Felix von Geyer – Glasgow
No hard targets from China to 2030, no flicker of any federal carbon pricing from the United States, the Co-operation Agreement signed Wednesday between the two countries offered nothing new from the world’s two largest emitters, together responsible for almost half of the world’s global emissions.
Even closer study of the agreement offered only an “intention” in 2025 for the two countries to agree Nationally Determined Commitments to 2035.
That said however, Zhenhua stated that Beijing now wants to expand its existing carbon trading system to include sectors other than power generation to accelerate the transition.
“We hope to sort out Article 6 for a global carbon market,” Zhenhua said in answer to neworator.com’s question about carbon border adjustment mechanisms that usually are interpreted by countries as a tax on countries refusing to significantly mitigate their carbon emissions.
While no new ambition nor initiatives revealed by either country, China could be encouraged to transform Article 6 in line with a hard emissions target.
Where traditionally countries take on national commitments, co-ordinating an international carbon market requires attacking the problem at source. Ideally any cap should be placed on the carbon versus energy content of fuel and energy as it comes to market. A science-based cap of between 25-40 percent as of 2023 with a mechanism to increase that cap between 3-5 percent annually would send the market signal, to investors and help avoid stranded assets and capital that could be invested elsewhere.

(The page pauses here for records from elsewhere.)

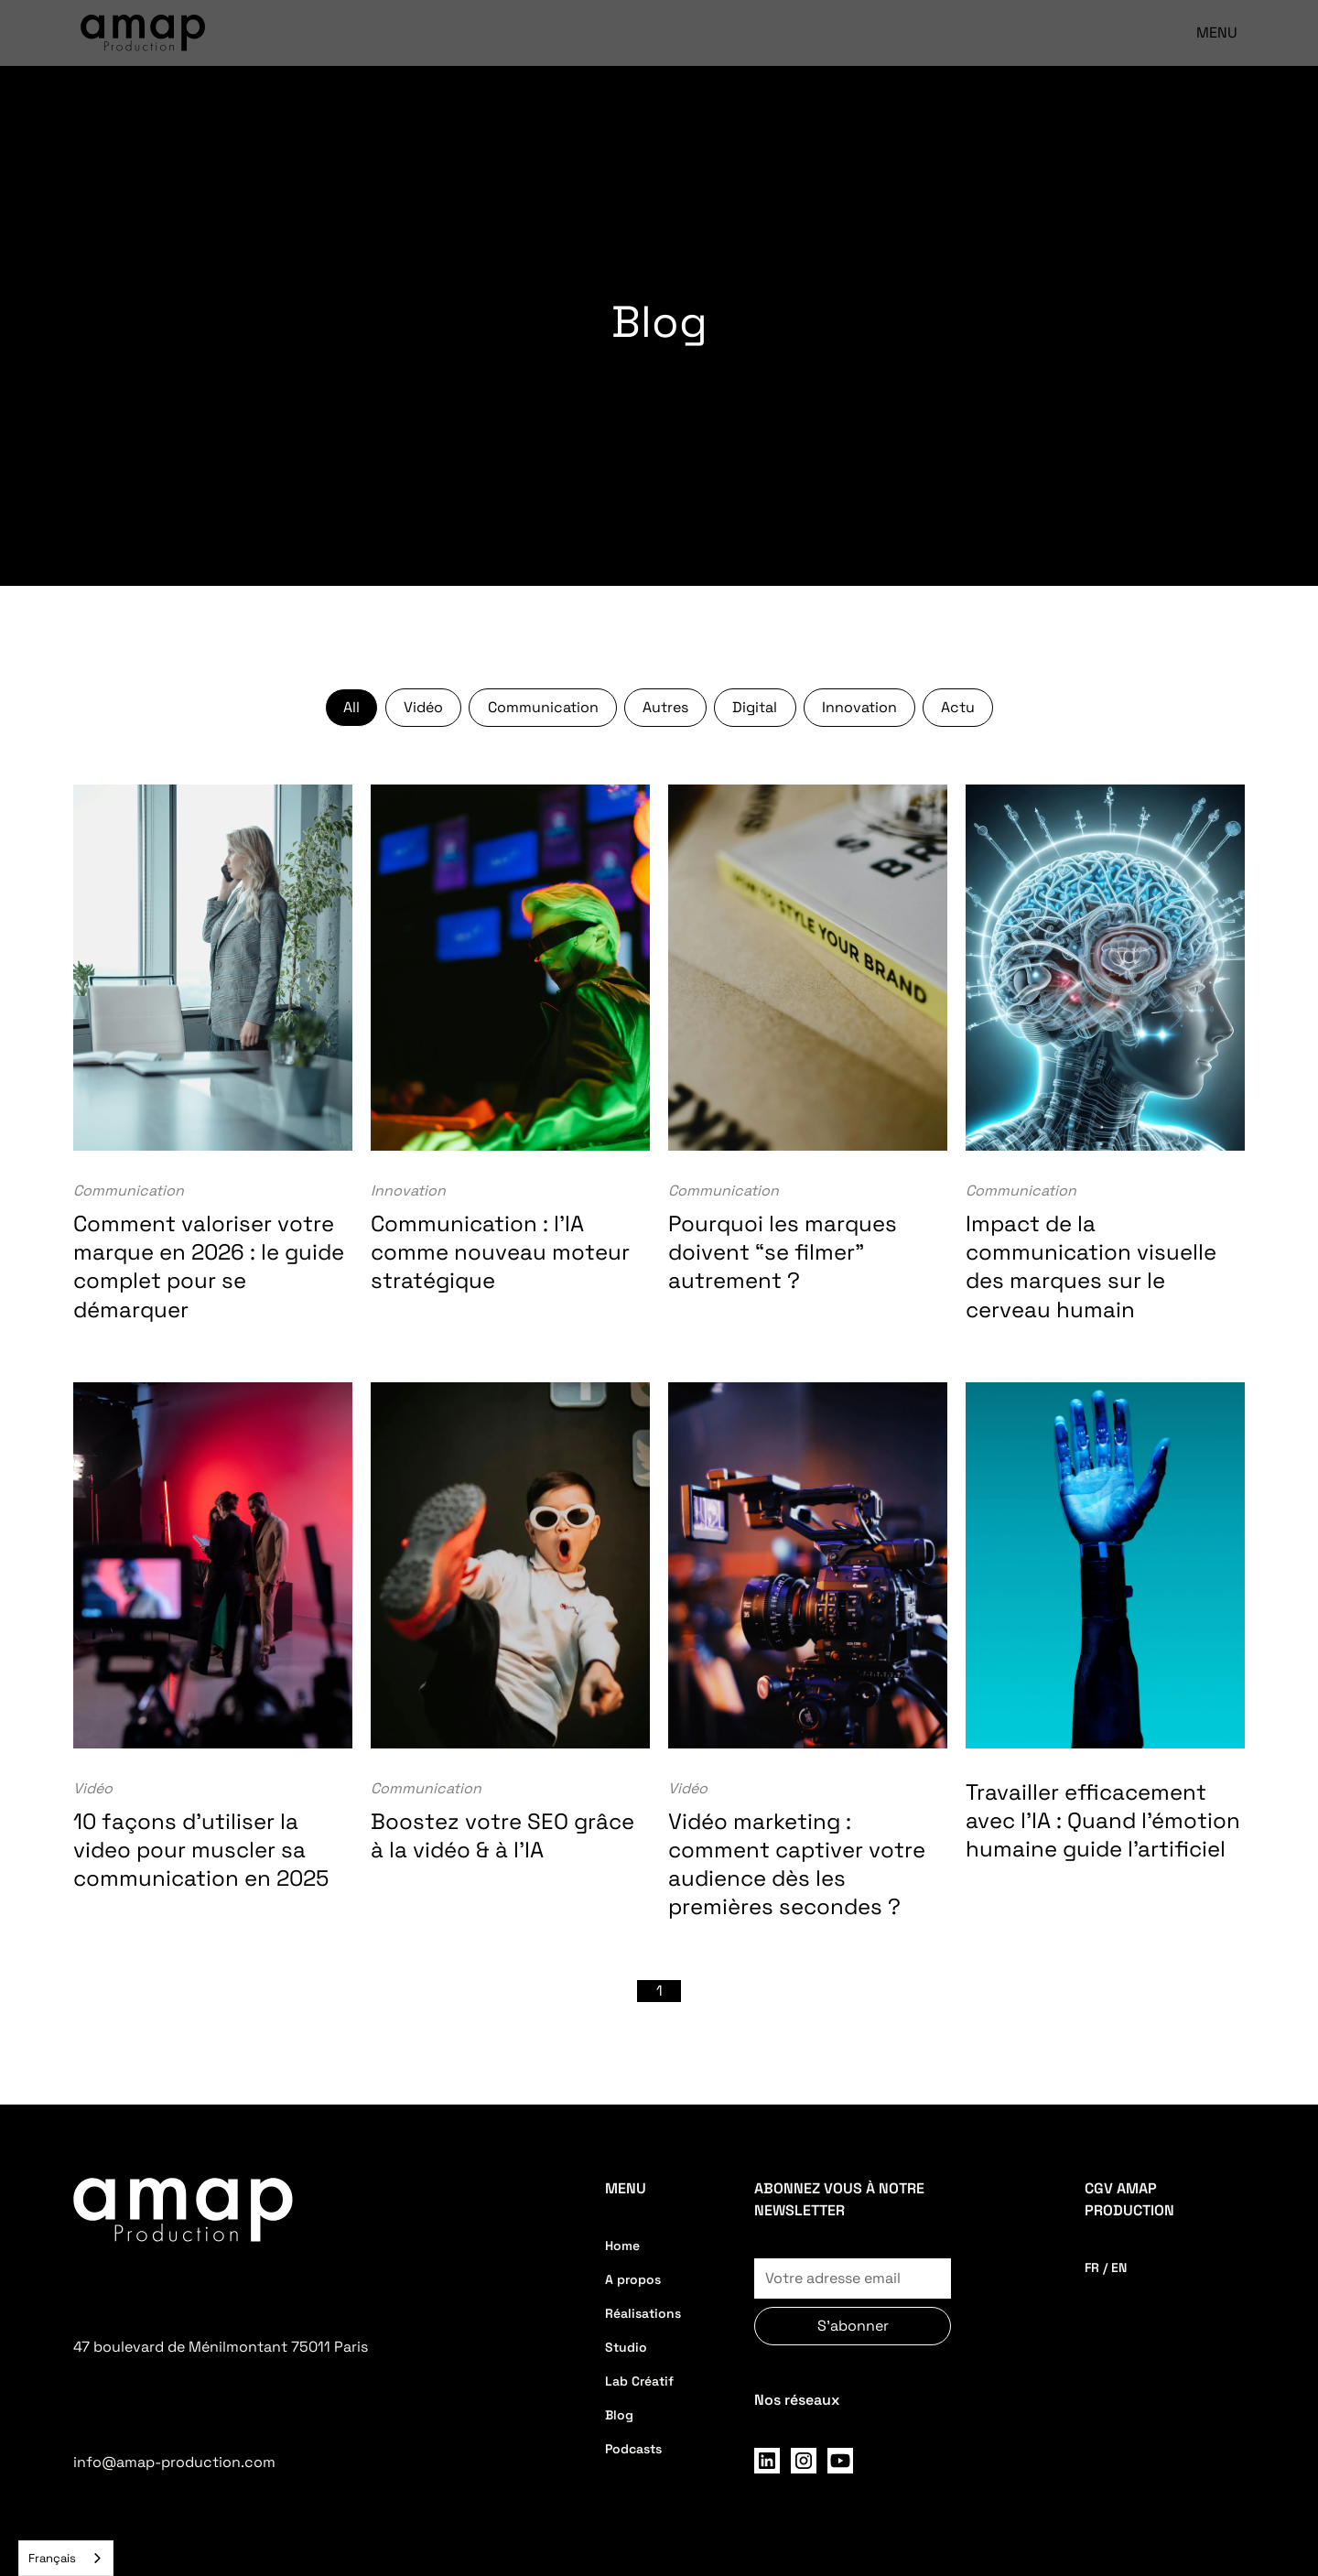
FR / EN (1106, 2267)
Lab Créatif (639, 2381)
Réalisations (643, 2313)
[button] (1208, 33)
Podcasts (633, 2449)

Moreover, the cap would apply to suppliers, providers and distributors of fossil fuels and clean energy, creating the global carbon club advocated by environmental economist William Nordhaus. After trading their carbon credits amongst themselves, offsetting remaining carbon credits through green clean infrastructure initiatives, emissions reducing industrial processes, landfill methane that would be created to replace the former joint implementation and Clean Development Mechanism under Kyoto.
Alternatively emissions credits can be traded under the REDD+ avoided deforestation mechanism. As Kevin Conrad of the Coalition of Rainforest Nations who negotiates for Papua New Guinea told media Friday, there is more carbon stored in the world’s forests than in all the world’s fossil fuels.
Ideally such an approach would include every nation as developing and least developed countries would not need to make any Nationally Determined Commitment but instead would be pegging the same international energy standards and thus close out the so-called carbon leakage debate.
Countries not co-operating would be subject to a carbon border adjustment mechanism, ideally tradeable under World Trade Organization guidelines. In turn these could be converted into green bonds and deposited within the Loss and Damage mechanism or Adaptation fund for developing and least developed countries (LDCs) to adapt to climate change.
As the Glasgow COP26 talks progress, ambition is still high on every negotiator’s wishlist with Article 6 international carbon market issues being slated to be put into a new mechanism to be negotiated and finalized next year.